### [Parts of the exercise]
a: Decide whether each statement below agrees with the column-count thread. Answer yes or no, and quote the deciding words of the thread exactly. (i) skp says the input file will be in terabytes. (ii) ray.wurlod recommends splitting the data into three streams. (iii) thompsonp says that without grouping columns, no count ever has to be performed sequentially.
b: Repeat everything in the column-count thread from "Thanks for the" down to "my understadning correct?".

### [Selected text]

....

Multiple Column Count

skp · Post by **skp** » Thu Mar 06, 2014 9:12 am

Hi,

I have 5 columns(say a,b,c,d,e) and i want the counts of each column ignoring null values.

My input file will be in tera bytes. Could some one suggest the best method to design in datastage in parallel version?

Thanks,
Kumar

chulett · Post by **chulett** » Thu Mar 06, 2014 10:19 am

You want to count the number of columns that do not contain nulls or do something with the counts from inside all non-null columns? Seems to me you'll still have to check each one individually for null so I'm thinking just stage variables in a transformer will be appropriate.

ray.wurlod · Post by **ray.wurlod** » Thu Mar 06, 2014 8:05 pm

Aggregator stage, Non-missing values count output column calculation method. Split your data into five streams, one for each column to be counted. Eliminate all unneeded data.

skp · Post by **skp** » Fri Mar 07, 2014 7:17 am

Thanks for the reply.

I think in both the scenarios above, the data stage job should run in sequence mode(Not in parallel). Is my understadning correct?

chulett · Post by **chulett** » Fri Mar 07, 2014 8:26 am

Why do you think that? Are there other requirements for grouping that you haven't shared?

thompsonp · Post by **thompsonp** » Fri Mar 07, 2014 9:36 am

If there are no grouping columns you will at some point need to perform a count sequentially (otherwise you'll get one answer for each partition).
However if you have lots of data and wish to take adavantage of parallelism you can perform the initial counts in parallel and then add another stage running sequentially to sum up the counts across the partitions.

chulett · Post by **chulett** » Fri Mar 07, 2014 10:42 am

thompsonp wrote:If there are no grouping columns you will at some point need to perform a count sequentially (otherwise you'll get one answer for each partition).

Good point. That's true... unless (as you noted) there are other columns not mentioned that will allow say a hash partition so that does not become an issue.

ray.wurlod · Post by **ray.wurlod** » Fri Mar 07, 2014 2:45 pm

Generate a constant and group by that.

skp · Post by **skp** » Mon Mar 10, 2014 3:52 am

Seems i got very good replies here. Yes i will process in parallel mode and at the end i will group based on constact value.

Thanks guys.

....

### [Information provided]
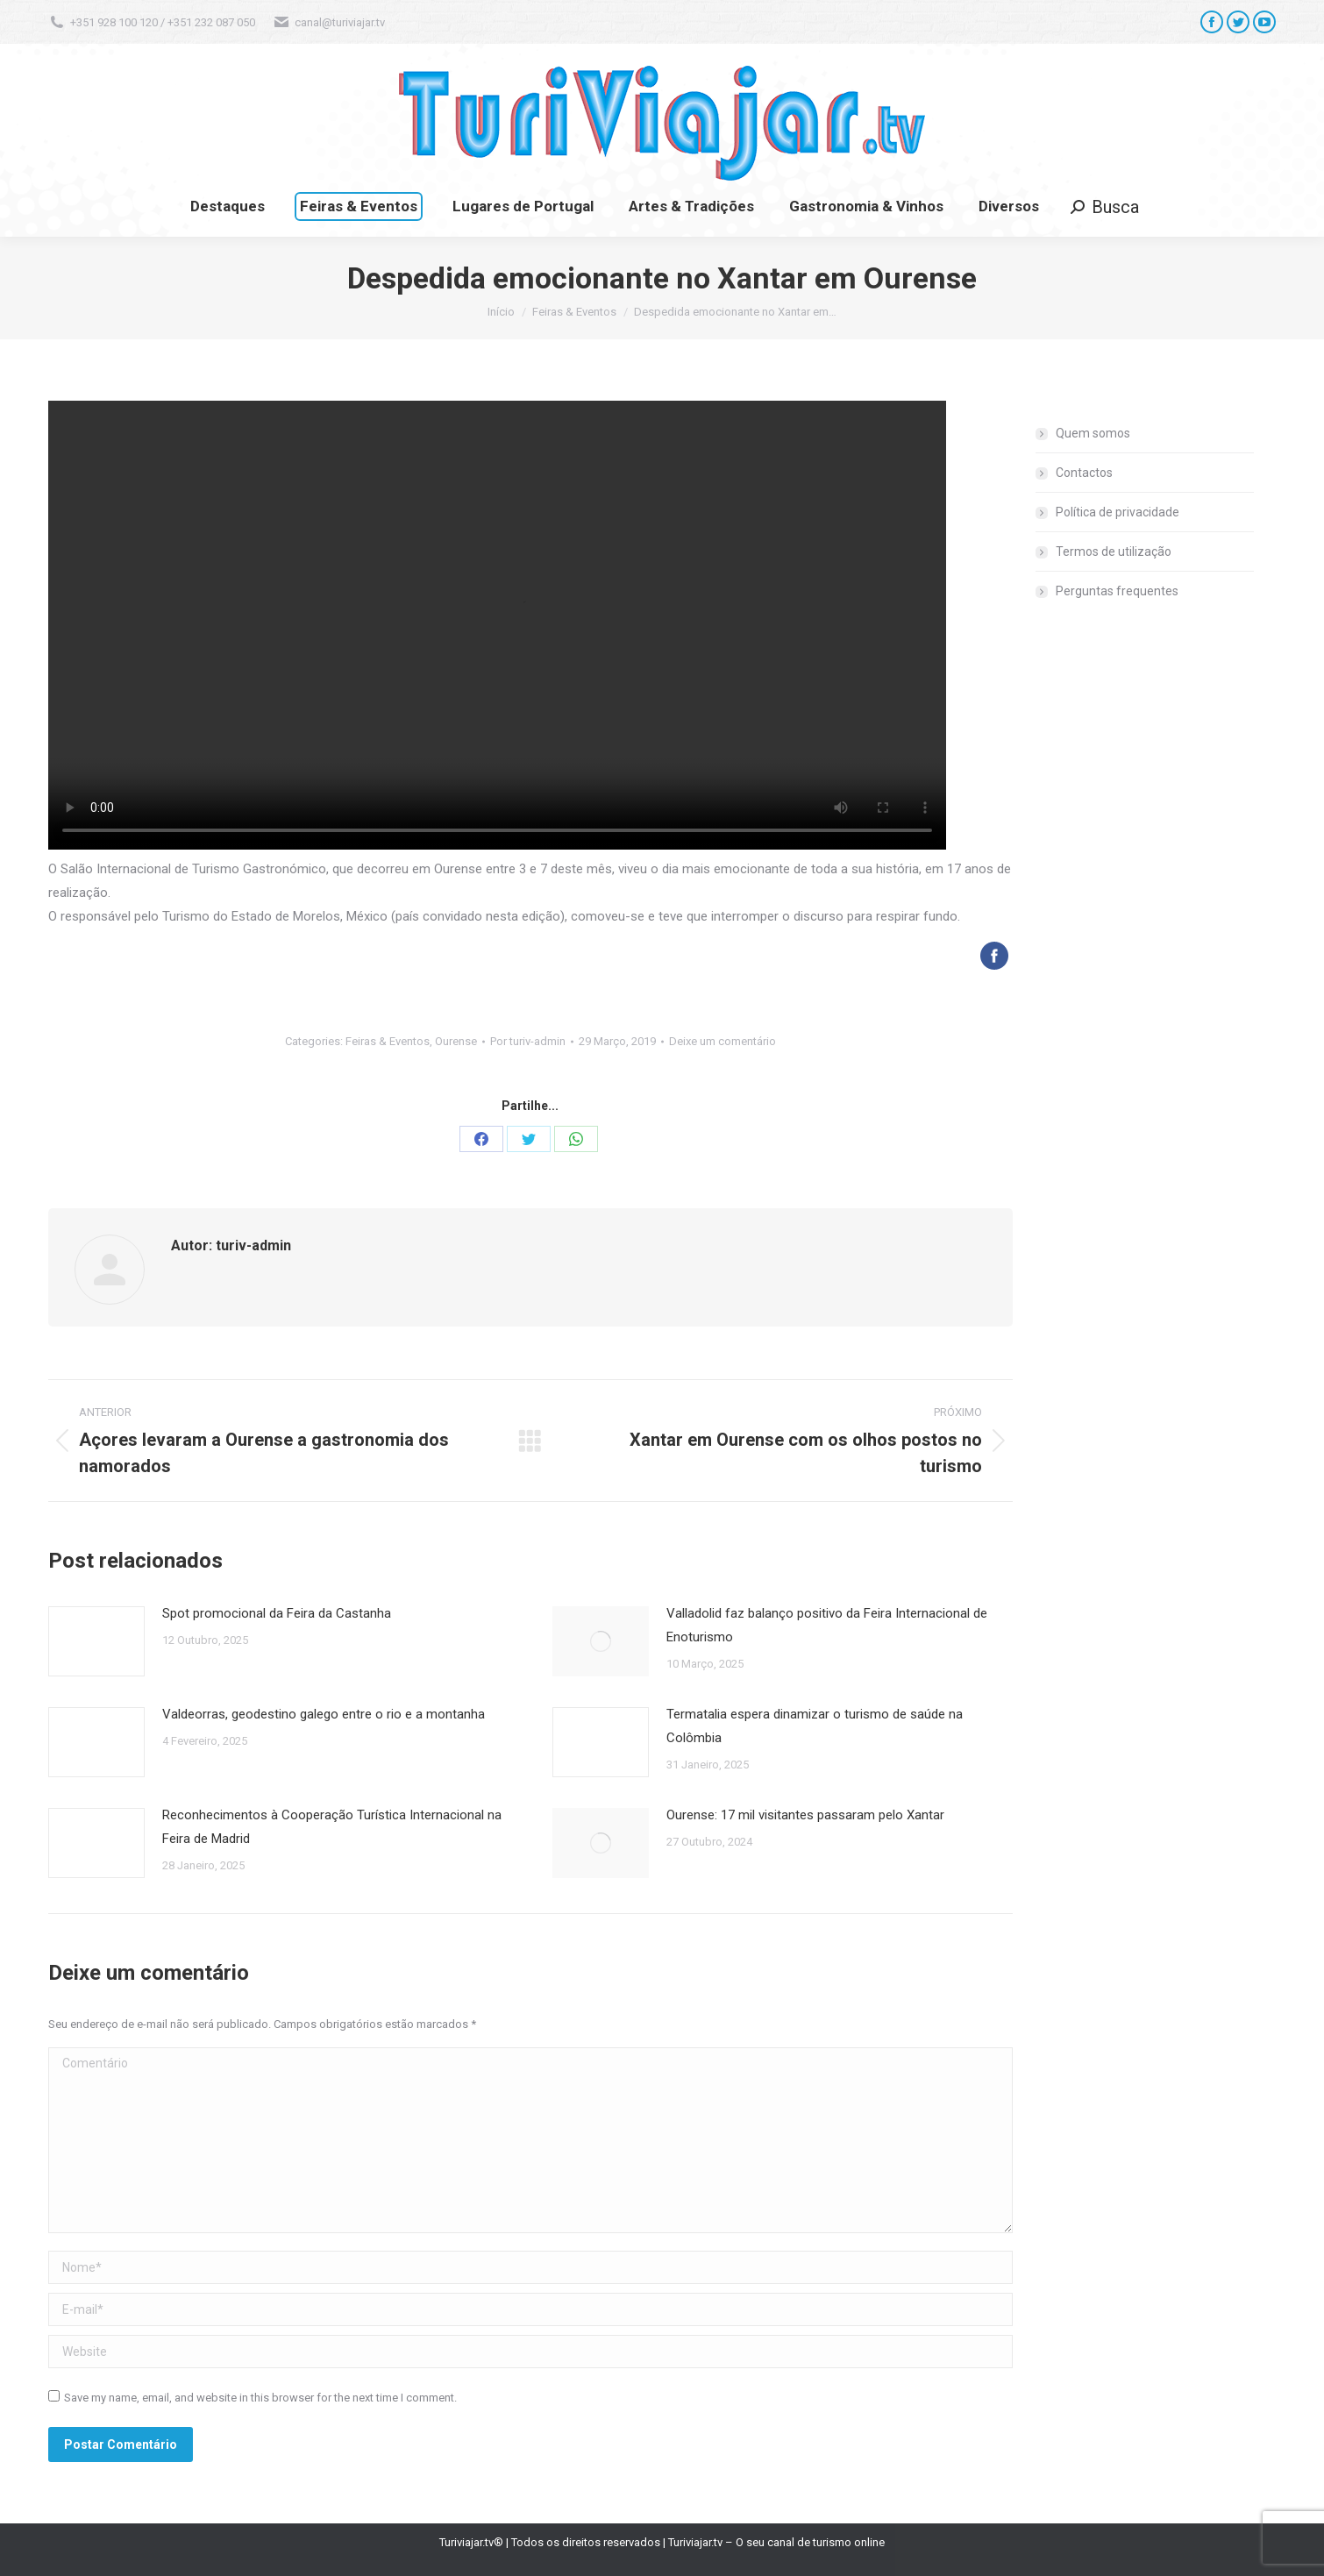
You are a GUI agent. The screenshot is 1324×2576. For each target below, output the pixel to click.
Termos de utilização (1113, 551)
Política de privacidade (1117, 512)
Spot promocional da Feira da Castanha (276, 1613)
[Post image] (96, 1641)
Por (528, 1041)
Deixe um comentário (722, 1041)
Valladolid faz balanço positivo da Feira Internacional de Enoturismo (826, 1625)
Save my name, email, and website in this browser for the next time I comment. (260, 2397)
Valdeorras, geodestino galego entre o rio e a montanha (323, 1714)
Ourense (456, 1041)
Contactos (1084, 473)
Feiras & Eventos (387, 1041)
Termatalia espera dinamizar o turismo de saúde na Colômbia (814, 1726)
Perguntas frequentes (1117, 591)
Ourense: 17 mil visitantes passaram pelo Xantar (805, 1815)
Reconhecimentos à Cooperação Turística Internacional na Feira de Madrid (332, 1827)
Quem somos (1093, 433)
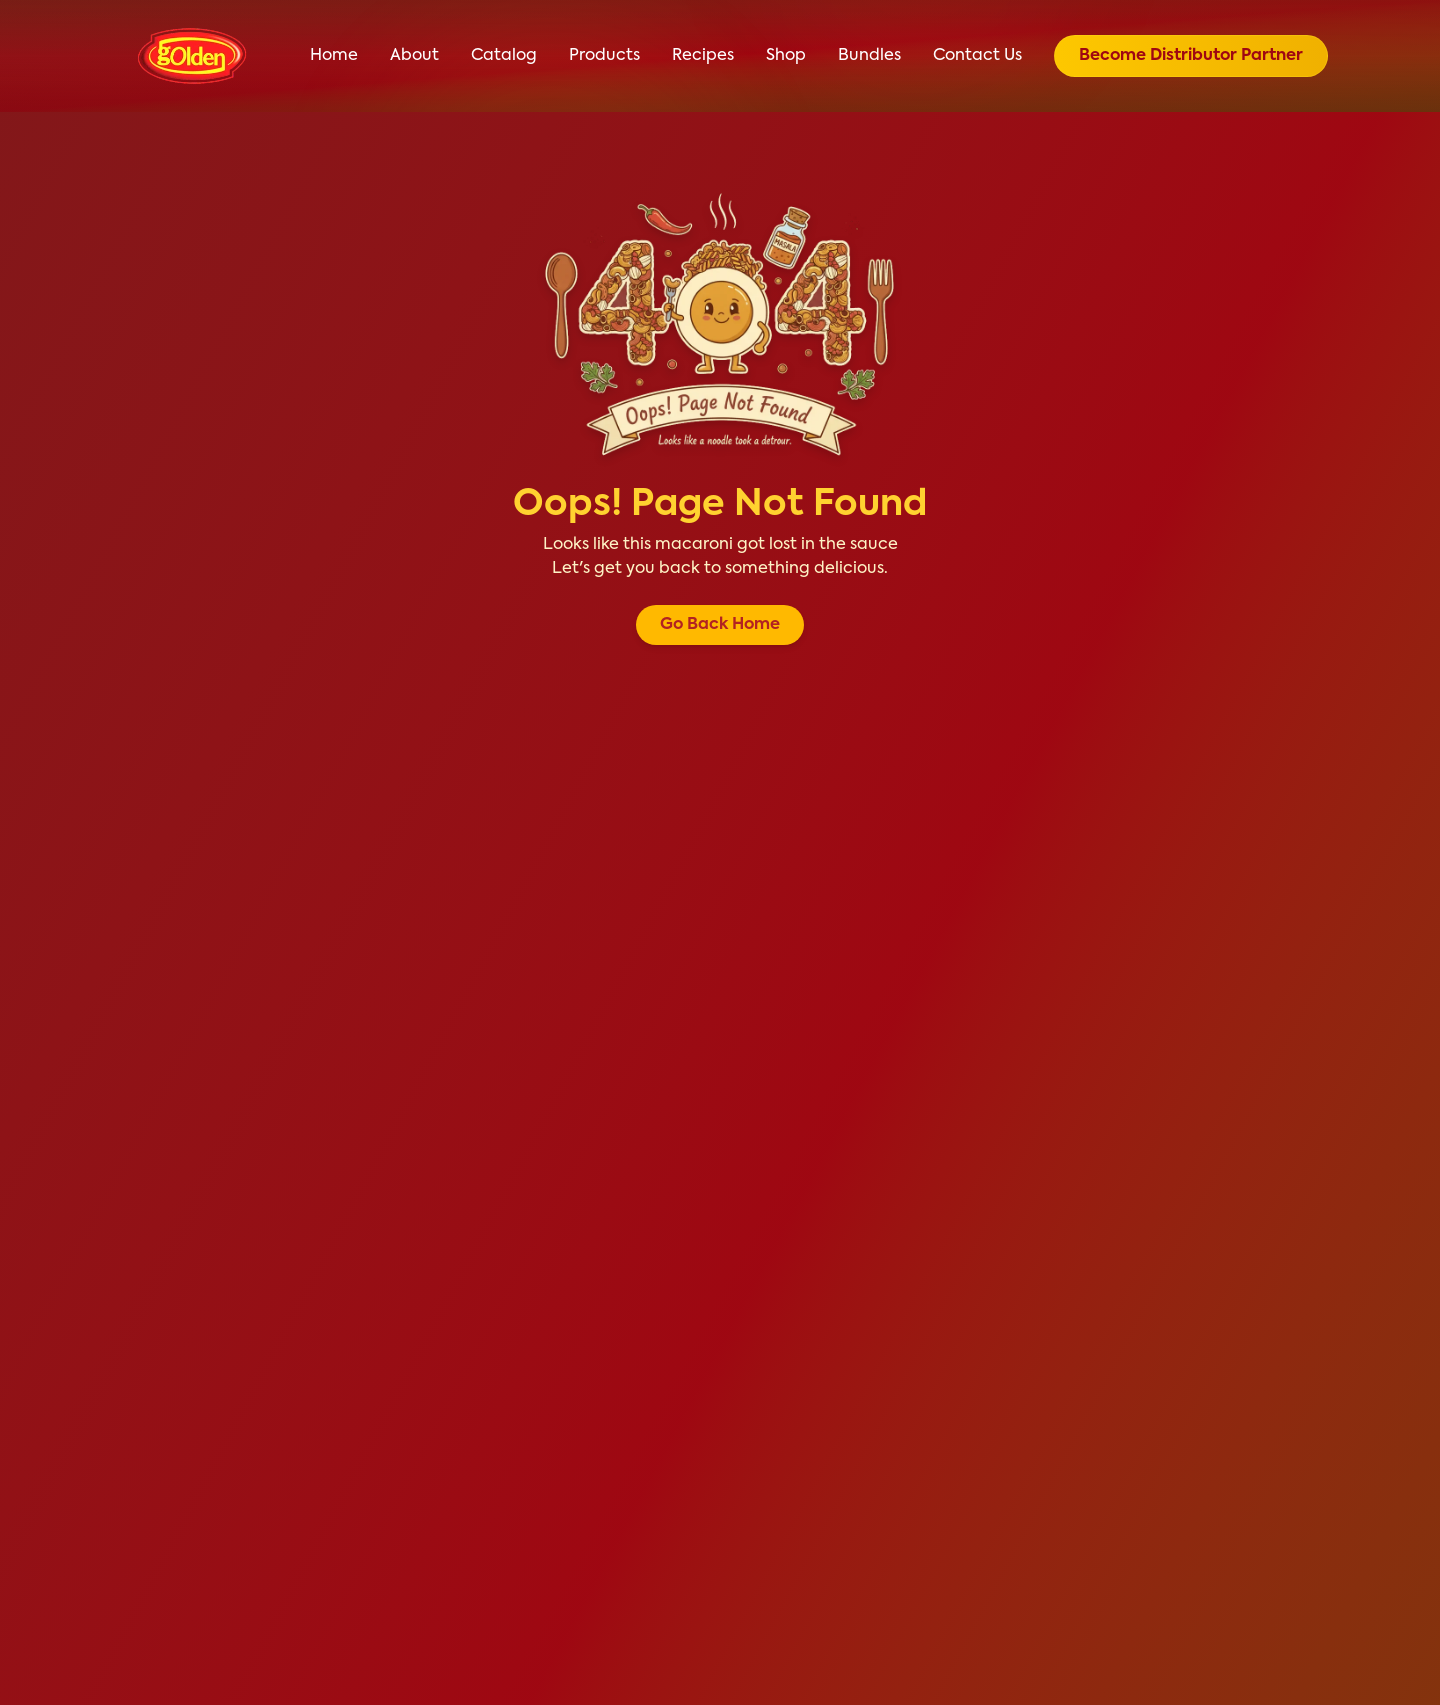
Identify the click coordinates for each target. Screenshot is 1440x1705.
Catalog (504, 56)
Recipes (703, 56)
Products (604, 56)
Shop (786, 56)
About (414, 56)
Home (334, 56)
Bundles (869, 56)
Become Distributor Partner (1191, 56)
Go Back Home (720, 625)
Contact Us (977, 56)
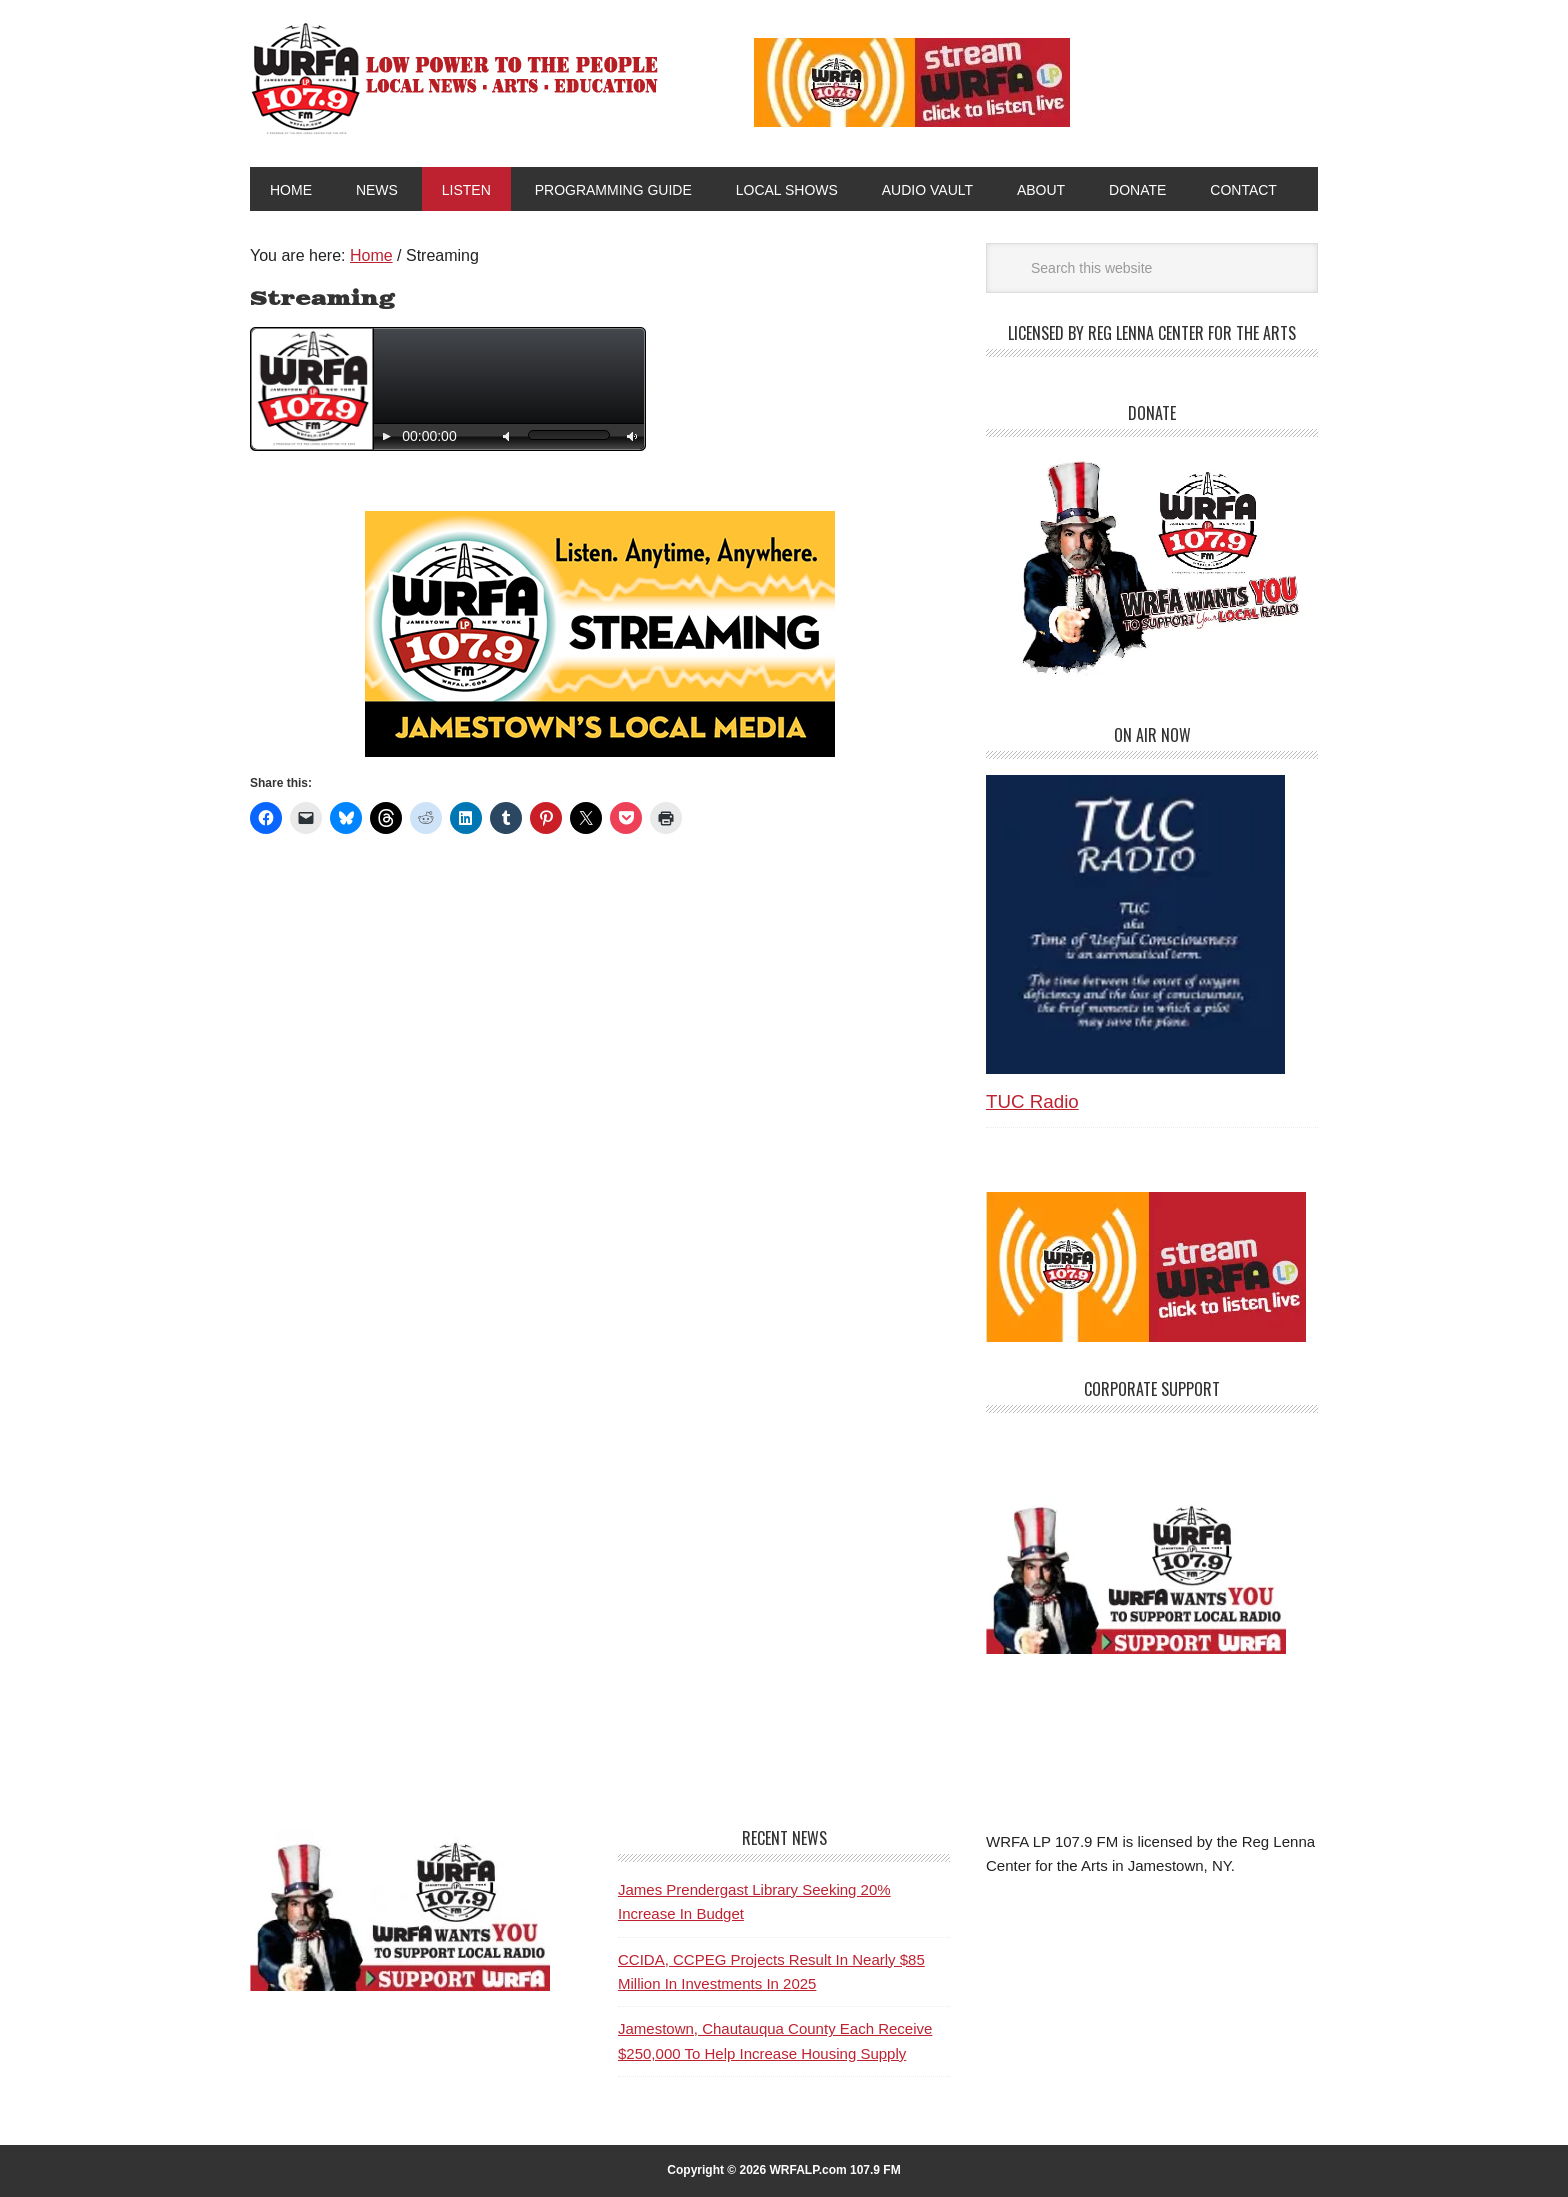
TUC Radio (1032, 1101)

....

### [Expected outputs]
a:
(i) Yes: "My input file will be in tera bytes."
(ii) No: "Split your data into five streams, one for each column to be counted."
(iii) No: "If there are no grouping columns you will at some point need to perform a count sequentially"

b:
Thanks for the reply.

I think in both the scenarios above, the data stage job should run in sequence mode(Not in parallel). Is my understadning correct?